_任务要求_:
A. 将下方清单从第一行起至包含“coord(33,447)”的那一行(含该行)表示为 JSON 字符串列表,每行对应一个字符串,空行略去。
B. 从下方 ZynqNet FPGA 端代码解读一文的末尾接着往下续写。

背景:ZynqNet能在xilinx的FPGA上实现deep compression的网络,FPGA端程序运用传入每层数据运算后存在DRAM上。
目的:读懂ZynqNet的FPGA端的代码。
源码地址:https://github.com/dgschwend/zynqnet
目录
程序包括:
1. 读取每层信息
1.1 给所有block设置layer信息
1.2 加载权重预加载图像
2. 运算
2.1 image piexl to ICache
2.2 stride=2时
2.3 for channel in
2.3.1 processInputChannel
2.3.2 setPixelWriteBack
2.3 for channels out
2.3.1 post process
2.3.2 gloabl_pool
FPGA端代码经过HLS高层次综合为硬件语言实现在FPGA上。为fpga_top.cpp与fpga_top.hpp
// fpga_top
void fpga_top(layer_t layer, data_t *SHARED_DRAM, unsigned int weights_offset,
weightaddr_t num_weights, unsigned int input_offset) {
#pragma HLS INTERFACE m_axi depth = DRAM_DEPTH port = SHARED_DRAM offset = \
slave bundle = memorybus register
#pragma HLS INTERFACE s_axilite port = layer bundle = axilite register
#pragma HLS INTERFACE s_axilite port = num_weights bundle = axilite register
#pragma HLS INTERFACE s_axilite port = weights_offset bundle = axilite register
#pragma HLS INTERFACE s_axilite port = input_offset bundle = axilite register
#pragma HLS INTERFACE s_axilite port = return bundle = axilite register
通过axi-Lite接口读取由CPU传输过来的每层的信息。包括DRAM的地址,层的信息,权重的偏移地址,权重数量,输入的偏移地址。
其中,layer是一个结构体,其中包含了layer的所有信息。在netconfig.hpp中定义。

_数据清单_:
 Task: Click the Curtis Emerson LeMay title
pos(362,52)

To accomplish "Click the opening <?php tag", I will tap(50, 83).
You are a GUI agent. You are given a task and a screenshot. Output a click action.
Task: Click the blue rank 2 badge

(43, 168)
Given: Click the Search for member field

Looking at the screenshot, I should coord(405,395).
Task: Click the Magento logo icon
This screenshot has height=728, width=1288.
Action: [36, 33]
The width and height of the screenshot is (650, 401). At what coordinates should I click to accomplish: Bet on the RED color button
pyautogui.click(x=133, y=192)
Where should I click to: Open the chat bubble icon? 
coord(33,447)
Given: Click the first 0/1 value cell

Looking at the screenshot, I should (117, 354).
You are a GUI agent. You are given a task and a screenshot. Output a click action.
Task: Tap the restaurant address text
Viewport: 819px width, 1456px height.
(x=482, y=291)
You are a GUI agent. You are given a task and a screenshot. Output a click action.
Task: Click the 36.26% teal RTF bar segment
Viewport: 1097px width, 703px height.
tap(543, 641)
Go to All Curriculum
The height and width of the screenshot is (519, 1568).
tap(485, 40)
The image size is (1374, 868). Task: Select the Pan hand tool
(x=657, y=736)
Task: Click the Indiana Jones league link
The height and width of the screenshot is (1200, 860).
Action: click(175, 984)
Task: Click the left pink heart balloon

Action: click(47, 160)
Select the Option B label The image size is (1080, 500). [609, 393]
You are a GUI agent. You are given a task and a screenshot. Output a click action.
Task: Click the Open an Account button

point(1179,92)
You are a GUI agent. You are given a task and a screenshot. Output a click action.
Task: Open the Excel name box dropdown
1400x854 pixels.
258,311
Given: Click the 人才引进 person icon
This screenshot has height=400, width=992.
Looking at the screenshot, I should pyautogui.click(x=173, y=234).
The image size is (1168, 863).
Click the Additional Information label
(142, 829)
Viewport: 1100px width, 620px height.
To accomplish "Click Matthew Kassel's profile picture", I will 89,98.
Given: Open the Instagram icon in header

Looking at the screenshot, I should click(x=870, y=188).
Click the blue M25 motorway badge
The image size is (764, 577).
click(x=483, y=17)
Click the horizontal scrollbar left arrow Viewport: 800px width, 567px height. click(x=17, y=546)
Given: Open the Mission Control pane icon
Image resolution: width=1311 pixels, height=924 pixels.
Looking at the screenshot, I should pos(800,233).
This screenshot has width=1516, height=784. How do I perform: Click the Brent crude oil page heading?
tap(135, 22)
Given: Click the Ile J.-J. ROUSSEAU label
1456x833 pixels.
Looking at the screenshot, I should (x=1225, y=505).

_分题结果_:
A.
[
  " Task: Click the Curtis Emerson LeMay title",
  "pos(362,52)",
  "To accomplish \"Click the opening <?php tag\", I will tap(50, 83).",
  "You are a GUI agent. You are given a task and a screenshot. Output a click action.",
  "Task: Click the blue rank 2 badge",
  "(43, 168)",
  "Given: Click the Search for member field",
  "Looking at the screenshot, I should coord(405,395).",
  "Task: Click the Magento logo icon",
  "This screenshot has height=728, width=1288.",
  "Action: [36, 33]",
  "The width and height of the screenshot is (650, 401). At what coordinates should I click to accomplish: Bet on the RED color button",
  "pyautogui.click(x=133, y=192)",
  "Where should I click to: Open the chat bubble icon? ",
  "coord(33,447)"
]

B.
layer之外的几个变量在cpu_top.cpp中一次性的定义了。只有layer是每层运算都需要传输的信息。
// fpga_top
//setup memory controller
MemoryController::setup(SHARED_DRAM, weights_offset, input_offset);
// Set Layer Configuration
P_layer_setup : {
P_setLayerConfigs : {
ImageCache::setLayerConfig(layer);
WeightsCache::setLayerConfig(layer, num_weights);
MemoryController::setLayerConfig(layer);
ProcessingElement::setLayerConfig(layer);
}
一共设置了五个元素:这五个元素在c语言中为命名空间,并且为全局变量。
//fpga_top
// Load Weights from DRAM
WeightsCache::loadFromDRAM(SHARED_DRAM);
// Preload Row 0 + Pixel (1,0)
MemoryController::setPixelLoadRow(0);
ImageCache::preloadRowFromDRAM(SHARED_DRAM);
MemoryController::setPixelLoadRow(1);
ImageCache::preloadPixelFromDRAM(SHARED_DRAM);
hight循环,width循环,对于每一个pixel位置
// fpga_top for height for width
// Load Next Pixel (automatically checks #pixels left)
ImageCache::preloadPixelFromDRAM(SHARED_DRAM);
// per pixel
// Stride-2 Skipping
if (layer.stride == 2 & (x % 2 | y % 2)) {
LOG("stride-2, skipping pixel\n");
LOG_LEVEL_DECR;
continue;
}
stride为2时,跳过不需要卷积的像素点。(continue为结束单次循环)
// fpga top per pixel for channels in
ProcessingElement::processInputChannel(y, x, ci, layer.channels_out);
// processing_element.cpp
void ProcessingElement::processInputChannel(const coordinate_t y,
const coordinate_t x,
const channel_t ci_in,
const channel_t ch_out) {
#pragma HLS inline off
#pragma HLS FUNCTION_INSTANTIATE variable = ci_in
#pragma HLS dataflow
channel_t ci = ci_in;
weightaddr_t ci_offset;
data_t pixel_buffer[9];
#pragma HLS ARRAY_PARTITION variable = pixel_buffer complete dim = 0
// Preload Image Pixel Buffer (fetch pixels around (y,x,ci))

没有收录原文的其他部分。